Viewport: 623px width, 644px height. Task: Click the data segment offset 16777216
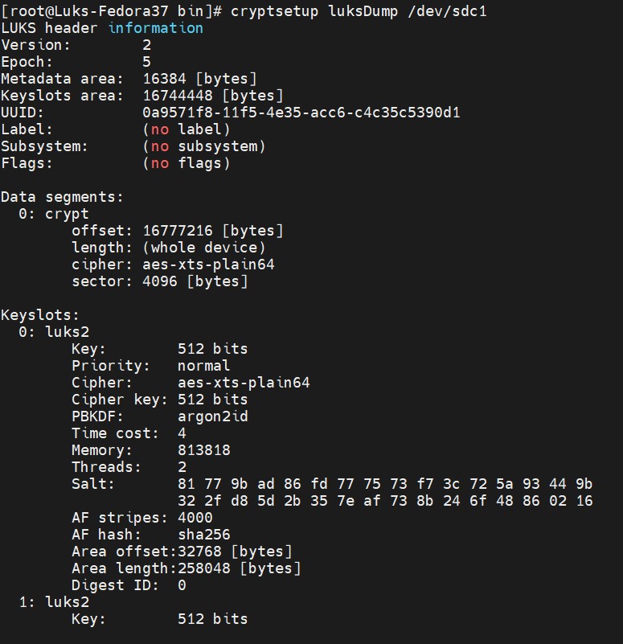[178, 231]
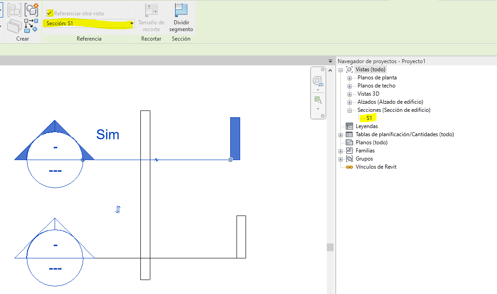Viewport: 497px width, 294px height.
Task: Click the stacked planes icon in Crear panel
Action: click(x=14, y=25)
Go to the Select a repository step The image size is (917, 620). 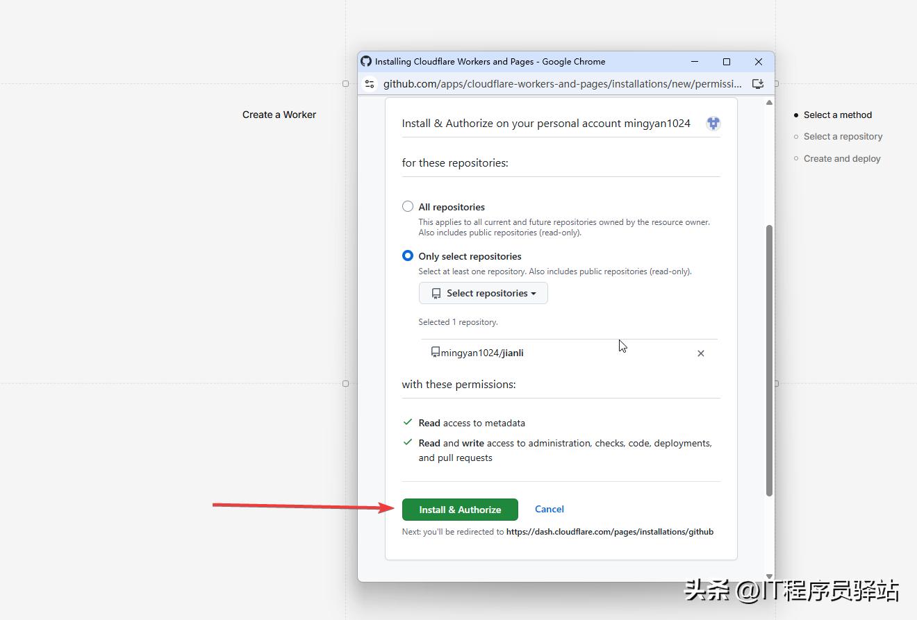pos(843,137)
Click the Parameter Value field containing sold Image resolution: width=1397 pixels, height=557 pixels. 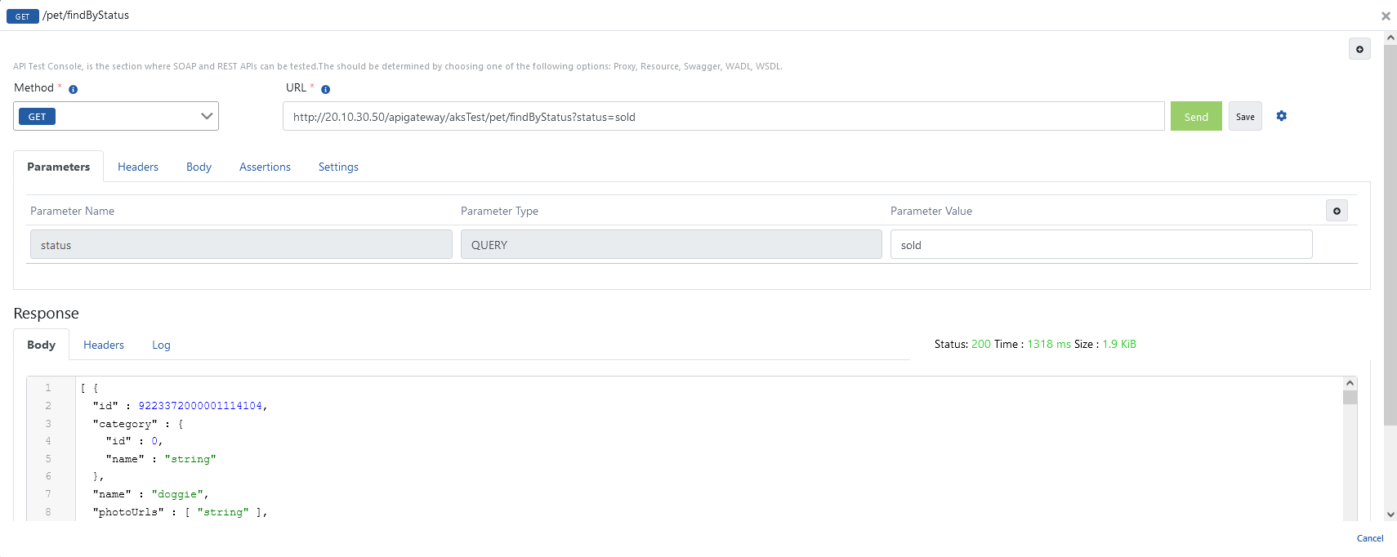[1100, 244]
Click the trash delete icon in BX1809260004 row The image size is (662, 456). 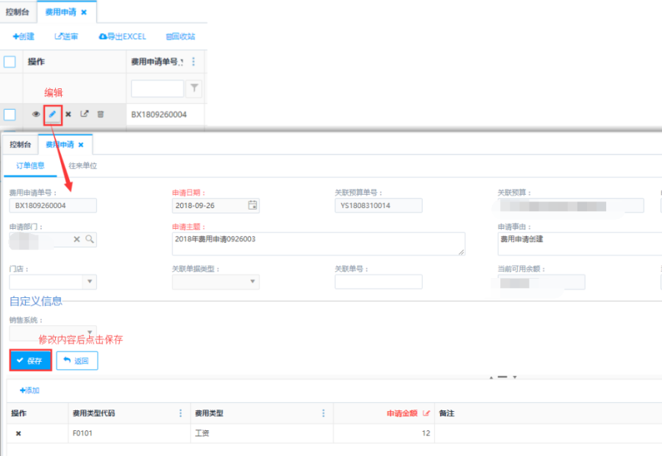pyautogui.click(x=101, y=114)
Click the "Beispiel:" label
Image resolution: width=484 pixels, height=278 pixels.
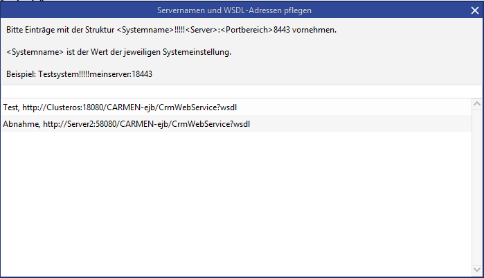click(20, 73)
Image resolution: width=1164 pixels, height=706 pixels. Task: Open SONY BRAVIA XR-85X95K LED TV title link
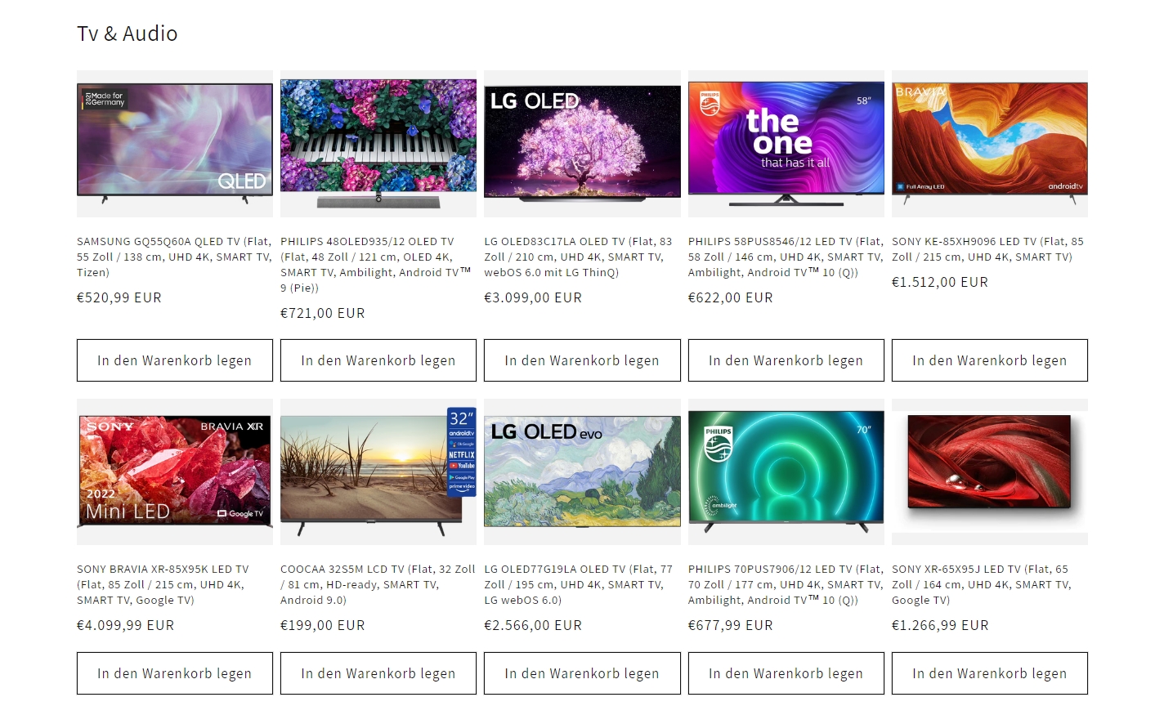[163, 584]
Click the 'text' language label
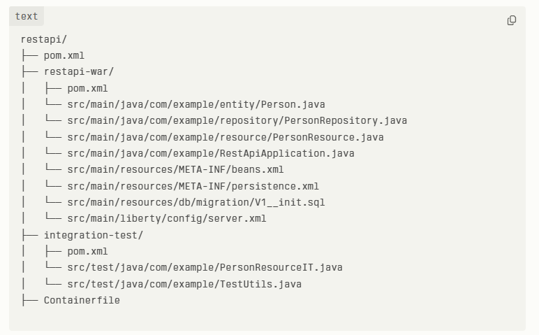 click(27, 16)
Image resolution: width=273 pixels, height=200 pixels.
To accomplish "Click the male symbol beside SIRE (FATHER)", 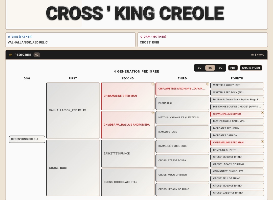I will pyautogui.click(x=9, y=37).
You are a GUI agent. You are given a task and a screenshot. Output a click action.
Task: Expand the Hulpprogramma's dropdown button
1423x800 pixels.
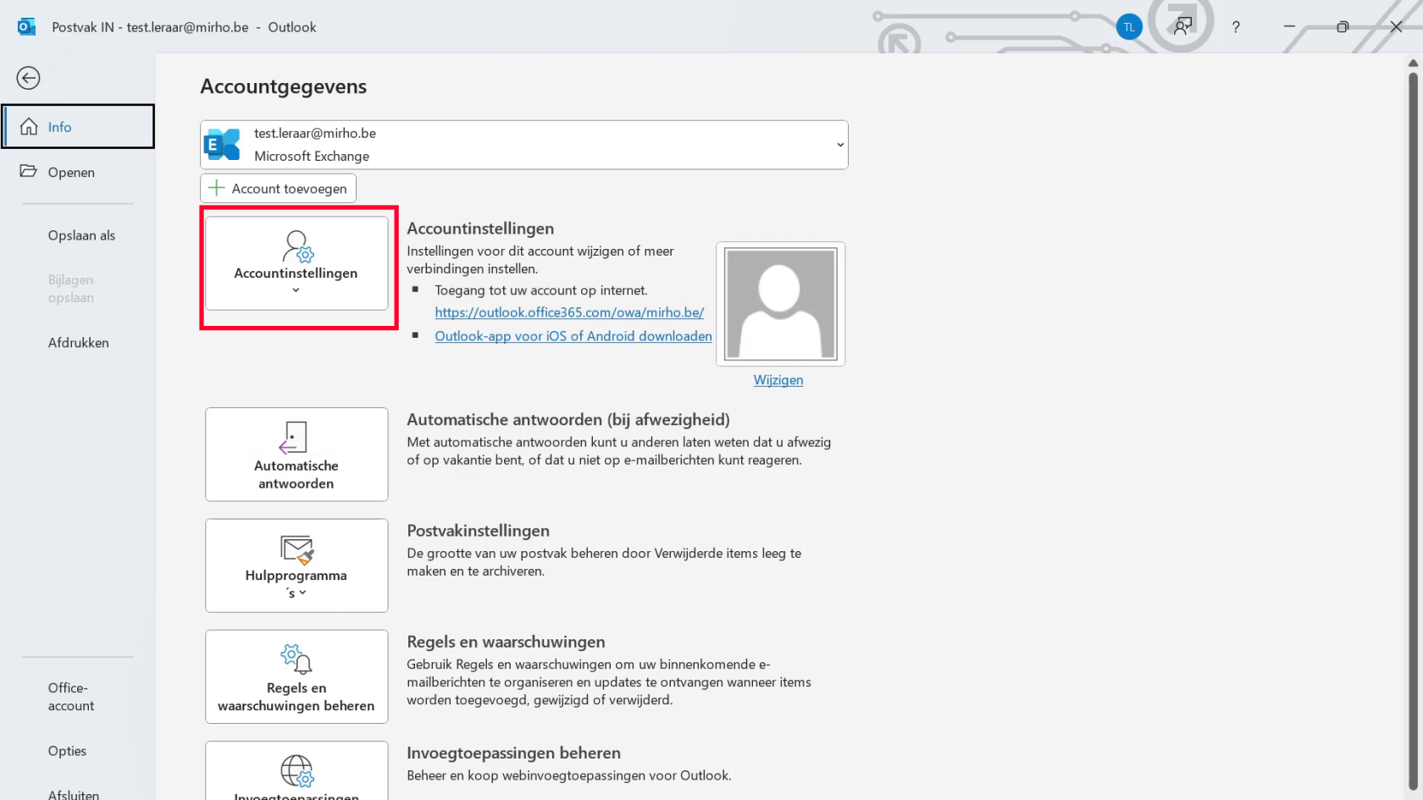coord(296,566)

========

- **ASSIGNMENT**
Your task is to copy exactly the lines from the line containing "You are a GUI" through the final line of the listing above and to omit every picture.

- **YOUR SOLUTION**
You are a GUI agent. You are given a task and a screenshot. Output a click action.
Task: Expand the Hulpprogramma's dropdown button
1423x800 pixels.
coord(296,566)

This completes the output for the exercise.